Something like this...

http://www.clearneon.com/cart.php?m=product_list&c=3


----------



## BIGANT (Jul 13, 2010)

Spooky Dave said:


> That was my thought as well. Sometimes those glow paints aren't all that bright. What would REALLY kick, though, was if you used one of those invisible black-light reactive paints (Clear Neon, for example) and then had your circuit flip on a UV light when you flipped off the incandescent. Then the warning text would truly pop.
> 
> Would love to see how it comes out. Love the concept.


Yea I will test it first with just the glow in the darkpaint considering my oartbof the street is almost pitch black I think it should work. If not adding a blacklight to come on when the other light goes off is really easy and just requires one more wire from the relay. However I'm not sure how to hide it so its not so noticeable when the other light is on

Sent from my T8788 using Board Express


----------



## BIGANT (Jul 13, 2010)

man I am having lots of problems with this working the way i want it to! Sadly the invisible paint i bought is anything but invisible, i have to apply it in very thin portions to not be seen with the lights on. of course this makes it hard to see even with the lights off. i guess i will need to see about adding a black light of some kind to turn on to illuminate the sign buts its going to be hard to conceal the black light. 

we will see!


----------



## Haunted Spider (Sep 6, 2010)

I know it is hard to conceal the black light, but a black light will supercharge the glow paint. the black light uv glow will cause the paint to become very bright in a very short time. If you can hide the light as you say and have it turn off, it will glow alot brighter. 

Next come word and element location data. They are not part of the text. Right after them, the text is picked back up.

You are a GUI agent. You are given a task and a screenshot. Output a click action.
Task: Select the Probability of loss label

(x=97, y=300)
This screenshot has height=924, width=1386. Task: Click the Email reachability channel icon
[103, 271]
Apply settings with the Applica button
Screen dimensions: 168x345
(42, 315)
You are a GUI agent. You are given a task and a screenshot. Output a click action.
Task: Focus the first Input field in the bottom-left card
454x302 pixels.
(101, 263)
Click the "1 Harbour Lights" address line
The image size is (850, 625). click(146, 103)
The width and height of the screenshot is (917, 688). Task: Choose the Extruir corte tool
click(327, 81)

Good luck and look forward to seeing the progress.


----------



## Chuck (Oct 10, 2009)

What about wiring up some UV led's. You could probably conceal those in the light fixture. And did I mention cheap too.
http://www.radioshack.com/product/index.jsp?productId=3107633


----------



## BIGANT (Jul 13, 2010)

yeah chuck thats exactly what i was looking at doing. i was possibly just going to buy a cheap black light led flashight and point it at the sign hidden behind the main light itself.


----------



## BIGANT (Jul 13, 2010)

Spiderclimber said:


> I know it is hard to conceal the black light, but a black light will supercharge the glow paint. the black light uv glow will cause the paint to become very bright in a very short time. If you can hide the light as you say and have it turn off, it will glow alot brighter.
> 
> Good luck and look forward to seeing the progress.

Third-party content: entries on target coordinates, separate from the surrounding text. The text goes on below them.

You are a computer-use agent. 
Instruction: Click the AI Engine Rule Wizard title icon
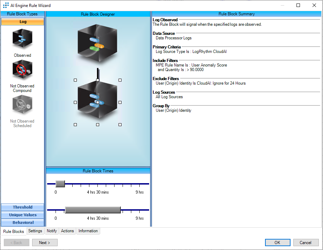pyautogui.click(x=6, y=5)

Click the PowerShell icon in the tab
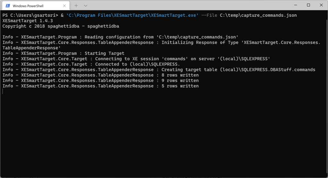click(8, 5)
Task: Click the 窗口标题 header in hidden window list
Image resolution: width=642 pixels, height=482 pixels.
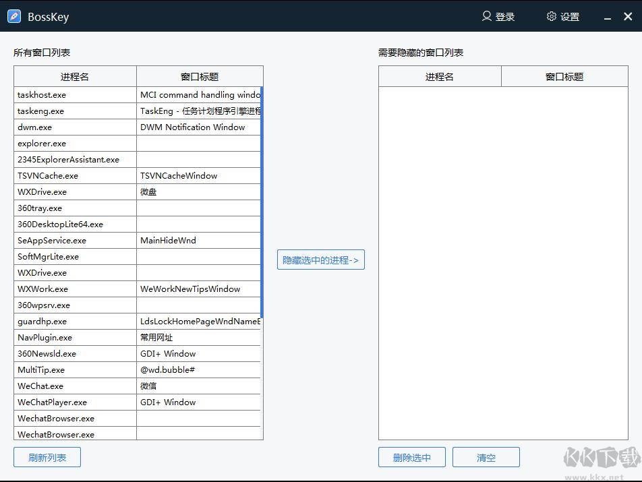Action: [564, 76]

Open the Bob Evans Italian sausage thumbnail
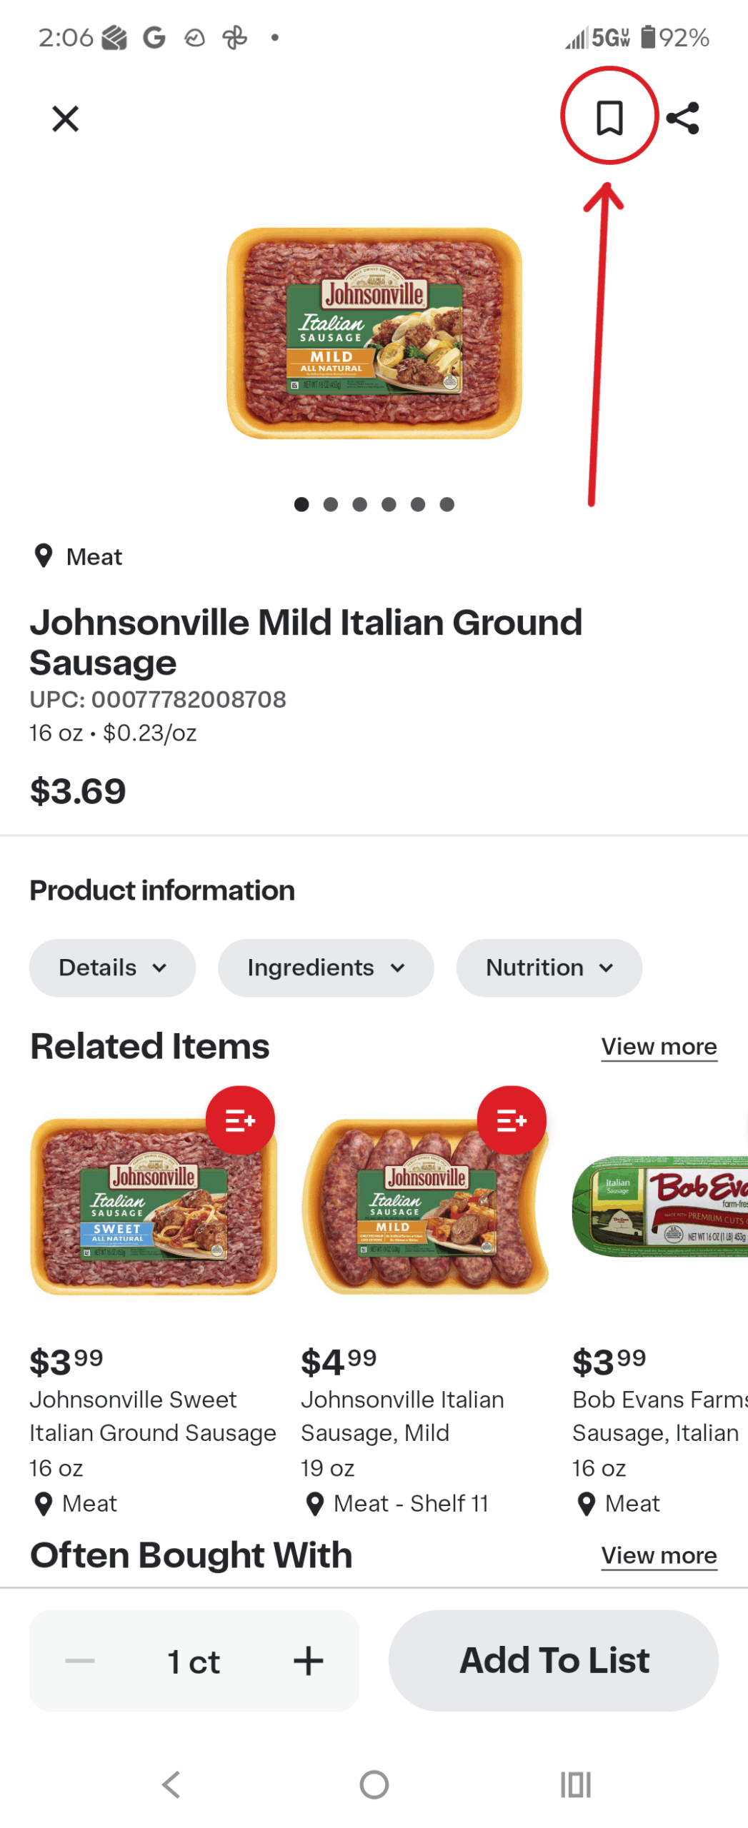659,1205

the paint is plenty charged however i have to apply very little paint to keep it invisible, it sits directly under the main light so its got good charge but without being in total darkness its hard to see


----------



## BIGANT (Jul 13, 2010)

Thanks to chuck for giving me a portable blacklight to add to the sign to help out! I was able to mess around with it a little last night and I think with some more work and few adjustments I can get it where I want it to be.


----------



## Rahnefan (May 1, 2009)

Cool!


----------



## Howlinmadjack (Jul 20, 2009)

Great idea BigAnt, like everyone else I'd like to see the finished product as well!!


----------